This simple example illustrates how to use similarity analysis to compare two time sequences. The following statements create an example data set that contains two time sequences of differing lengths:
data test; input i y x; datalines; 1 2 3 2 4 5 3 6 3 4 7 3 5 3 3 6 8 6 7 9 3 8 3 8 9 10 . 10 11 . ; run;
The following statements perform similarity analysis on the example data set:
proc similarity data=test out=_null_ print=all plot=all; input x; target y / measure=absdev; run;
The DATA=TEST option specifies that the input data set WORK.TEST is to be used in the analysis. The OUT=_NULL_ option specifies that no output time series data set is to be created. The
PRINT=ALL and PLOTS=ALL options specify that all ODS tables and graphs are to be produced.
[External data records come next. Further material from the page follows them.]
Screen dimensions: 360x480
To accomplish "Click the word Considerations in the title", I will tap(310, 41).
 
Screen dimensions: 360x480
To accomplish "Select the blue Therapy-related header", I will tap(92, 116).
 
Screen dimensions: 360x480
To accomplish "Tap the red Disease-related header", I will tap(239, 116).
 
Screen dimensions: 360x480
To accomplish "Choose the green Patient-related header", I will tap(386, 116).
The INPUT statement specifies that
the input variable is X. The TARGET statement specifies that the target variable is Y and that the similarity measure is computed using absolute deviation (MEASURE=ABSDEV).
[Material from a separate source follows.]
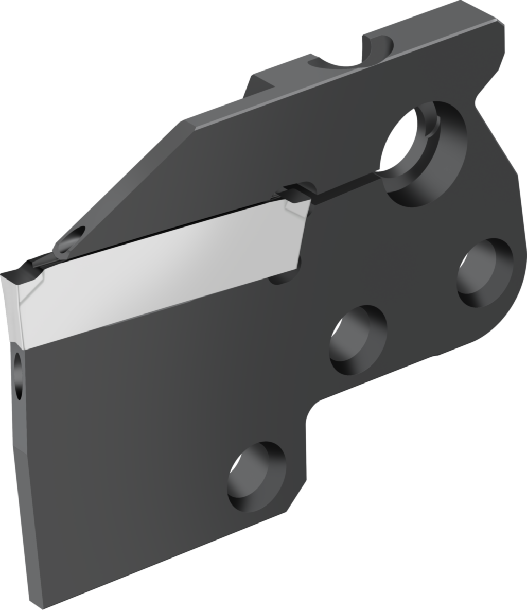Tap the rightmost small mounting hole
coord(484,272)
Output 24.2.1: Description Statistics of the Input Variable, x
| Time Series Descriptive Statistics | |
|---|---|
| Variable | x |
| Number of Observations | 10 |
| Number of Missing Observations | 2 |
| Minimum | 3 |
| Maximum | 8 |
| Mean | 4.25 |
| Standard Deviation | 1.908627 |
Output 24.2.12: Path Limits
| Path Limits | |||||
|---|---|---|---|---|---|
| Limit | Specified Absolute |
Specified Percentage | Minimum Allowed | Maximum Allowed | Applied |
| Compression | None | None | 2 | 9 | 9 |
| Expansion | None | None | 0 | 7 | 7 |
Output 24.2.13: Path Statistics
| Path Statistics | ||||||||
|---|---|---|---|---|---|---|---|---|
| Path | Number | Path Percent | Input Percent | Target Percent | Maximum | Path Maximum Percent |
Input Maximum Percent |
Target Maximum Percent |
| Missing Map | 0 | 0.000% | 0.000% | 0.000% | 0 | 0.000% | 0.000% | 0.000% |
| Direct Maps | 6 | 50.00% | 75.00% | 60.00% | 2 | 16.67% | 25.00% | 20.00% |
| Compression | 4 | 33.33% | 50.00% | 40.00% | 1 | 8.333% | 12.50% | 10.00% |
| Expansion | 2 | 16.67% | 25.00% | 20.00% | 2 | 16.67% | 25.00% | 20.00% |
| Warps | 6 | 50.00% | 75.00% | 60.00% | 2 | 16.67% | 25.00% | 20.00% |
Output 24.2.15: Cost Statistics
| Cost Statistics | ||||||||||
|---|---|---|---|---|---|---|---|---|---|---|
| Cost | Number | Total | Average | Standard Deviation | Minimum | Maximum | Input Mean | Target Mean | Minimum Path Mean | Maximum Path Mean |
| Absolute | 12 | 15.00000 | 1.250000 | 1.138180 | 0 | 3.000000 | 1.875000 | 1.500000 | 1.875000 | 0.8823529 |
| Relative | 12 | 2.25844 | 0.188203 | 0.160922 | 0 | 0.500000 | 0.282305 | 0.225844 | 0.282305 | 0.1328495 |
The following statements repeat the preceding similarity analysis on the example data set with warping limits:
proc similarity data=test out=_null_
print=all plot=all;
input x;
target y / measure=absdev
compress=(localabs=2)
expand=(localabs=2);
run;
The COMPRESS=(LOCALABS=2) option limits local absolute compression to 2. The EXPAND=(LOCALABS=2) option limits local absolute expansion to 2.
Output 24.2.19: Warped Path Limits
| Path Limits | |||||
|---|---|---|---|---|---|
| Limit | Specified Absolute |
Specified Percentage | Minimum Allowed | Maximum Allowed | Applied |
| Compression | 2 | None | 2 | 9 | 2 |
| Expansion | 2 | None | 0 | 7 | 2 |
The following statements repeat the preceding similarity analysis on the example data set but store the results in output data sets:
proc similarity data=test out=series
outsequence=sequences outpath=path outsum=summary;
input x;
target y / measure=absdev
compress=(localabs=2)
expand=(localabs=2);
run;
The OUT=SERIES, OUTSEQUENCE=SEQUENCES, OUTPATH=PATH, and OUTSUM=SUMMARY options specify that the output time series, time sequences, path analysis, and summary data sets be created, respectively.